▸ Instructions to follow
Leave the pictures out and transcribe every record exactly.

▸ Records provided
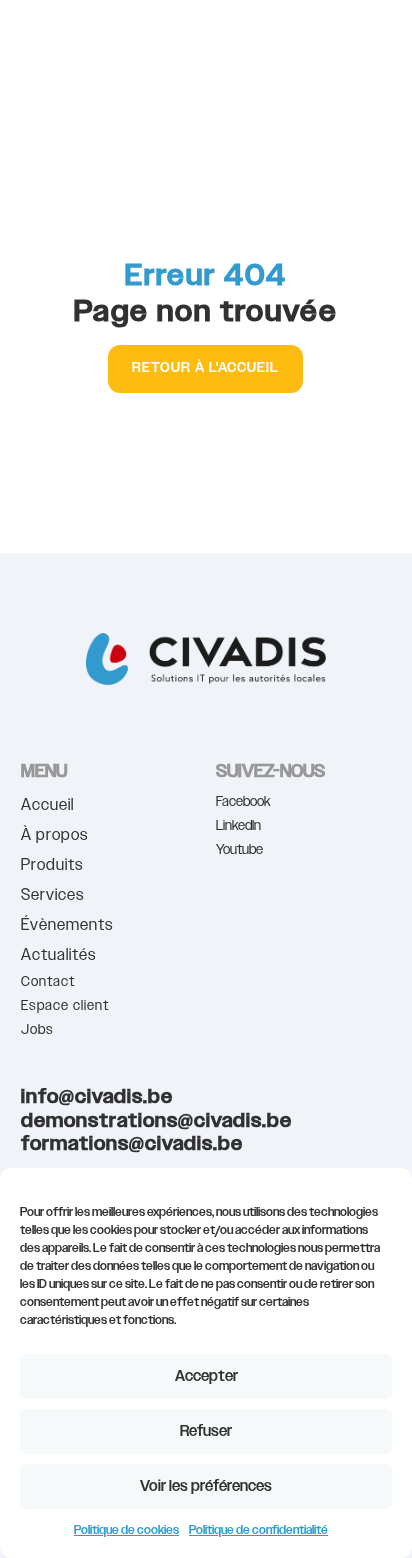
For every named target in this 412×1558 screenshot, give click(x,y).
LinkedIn (238, 826)
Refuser (206, 1431)
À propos (54, 837)
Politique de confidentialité (258, 1530)
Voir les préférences (206, 1486)
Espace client (65, 1006)
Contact (48, 982)
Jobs (37, 1030)
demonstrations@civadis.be (156, 1121)
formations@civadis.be (132, 1144)
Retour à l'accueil (205, 368)
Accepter (206, 1376)
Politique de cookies (126, 1530)
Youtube (239, 850)
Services (52, 897)
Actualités (58, 957)
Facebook (243, 802)
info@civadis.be (97, 1097)
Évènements (67, 927)
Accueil (47, 807)
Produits (52, 867)
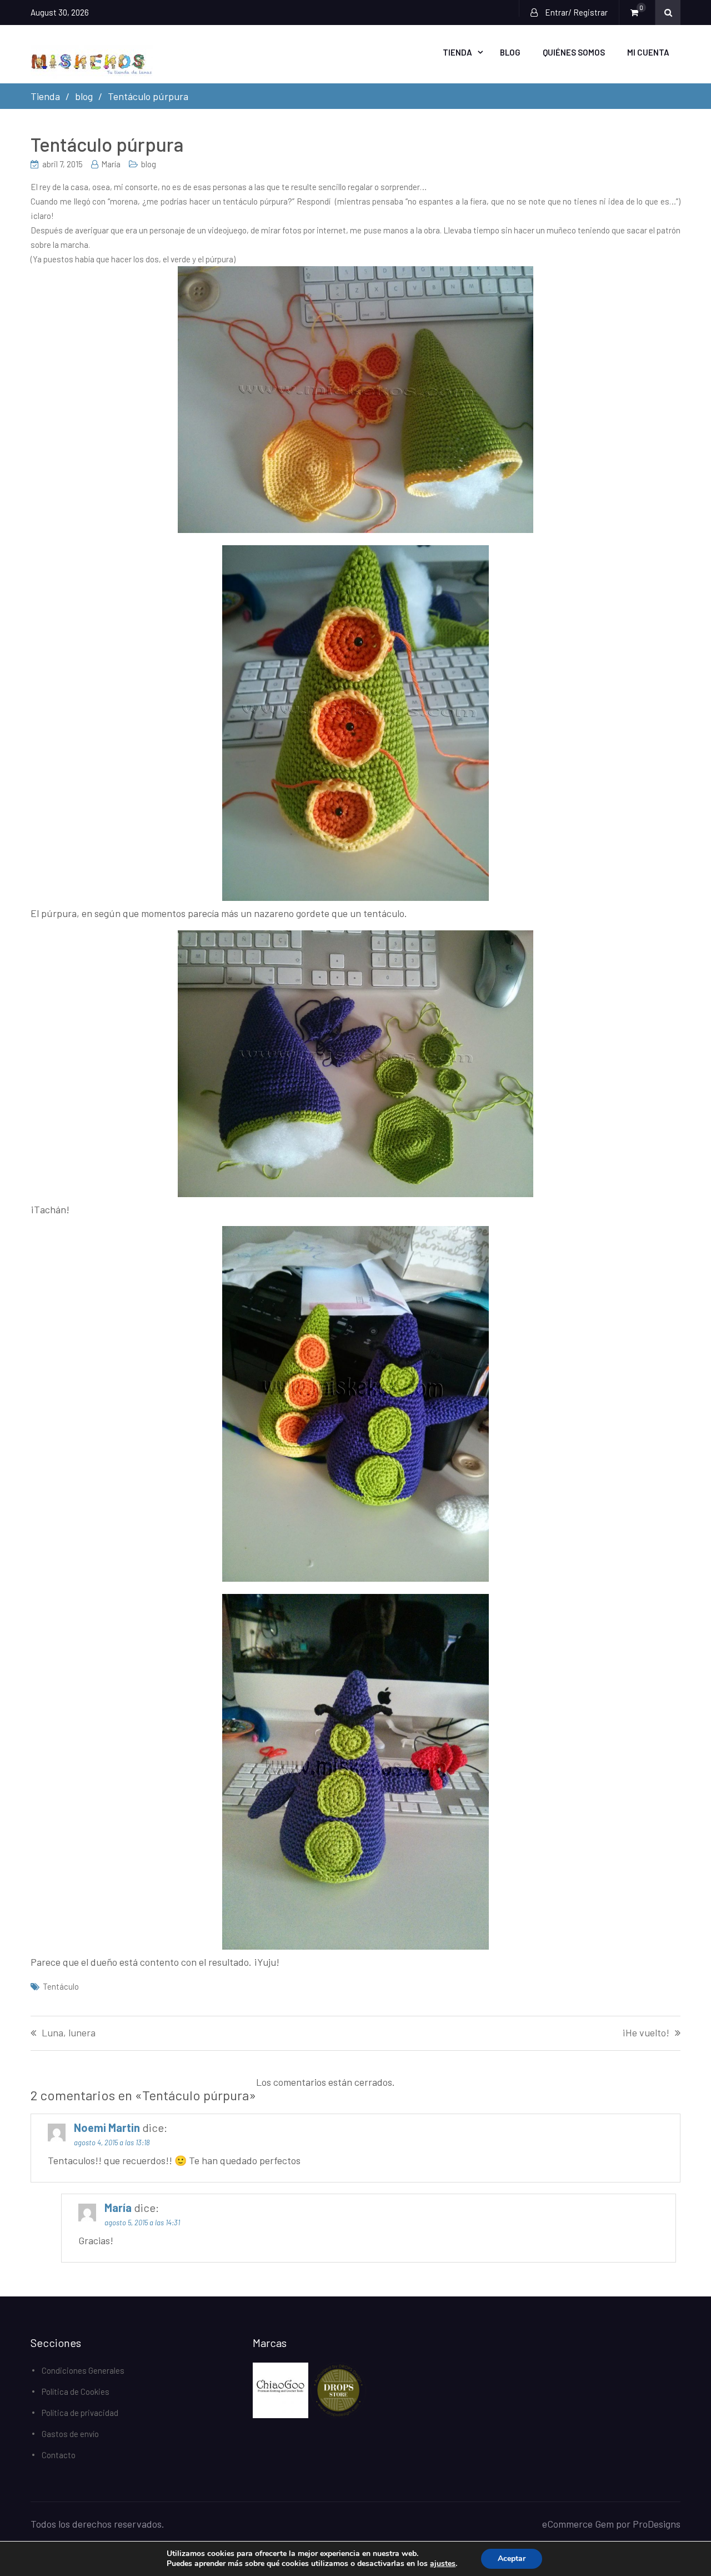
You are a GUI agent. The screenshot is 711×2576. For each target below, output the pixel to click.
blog (148, 164)
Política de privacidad (80, 2413)
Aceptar (511, 2558)
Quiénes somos (574, 52)
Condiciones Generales (83, 2370)
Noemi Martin (107, 2127)
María (111, 164)
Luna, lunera (69, 2033)
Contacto (59, 2455)
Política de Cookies (75, 2391)
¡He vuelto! (645, 2033)
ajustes (442, 2564)
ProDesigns (656, 2524)
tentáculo (61, 1986)
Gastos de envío (70, 2434)
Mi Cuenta (648, 52)
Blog (510, 52)
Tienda (457, 52)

▸ Answer for this exercise
For every named target in this 412×1558 screenshot, give click(x,y).
LinkedIn (238, 826)
Refuser (206, 1431)
À propos (54, 837)
Politique de confidentialité (258, 1530)
Voir les préférences (206, 1486)
Espace client (65, 1006)
Contact (48, 982)
Jobs (37, 1030)
demonstrations@civadis.be (156, 1121)
formations@civadis.be (132, 1144)
Retour à l'accueil (205, 368)
Accepter (206, 1376)
Politique de cookies (126, 1530)
Youtube (239, 850)
Services (52, 897)
Actualités (58, 957)
Facebook (243, 802)
info@civadis.be (97, 1097)
Évènements (67, 927)
Accueil (47, 807)
Produits (52, 867)
You are a GUI agent. The screenshot is 711×2576. For each target below, output the pixel to click.
blog (148, 164)
Política de privacidad (80, 2413)
Aceptar (511, 2558)
Quiénes somos (574, 52)
Condiciones Generales (83, 2370)
Noemi Martin (107, 2127)
María (111, 164)
Luna, lunera (69, 2033)
Contacto (59, 2455)
Política de Cookies (75, 2391)
¡He vuelto! (645, 2033)
ajustes (442, 2564)
ProDesigns (656, 2524)
tentáculo (61, 1986)
Gastos de envío (70, 2434)
Mi Cuenta (648, 52)
Blog (510, 52)
Tienda (457, 52)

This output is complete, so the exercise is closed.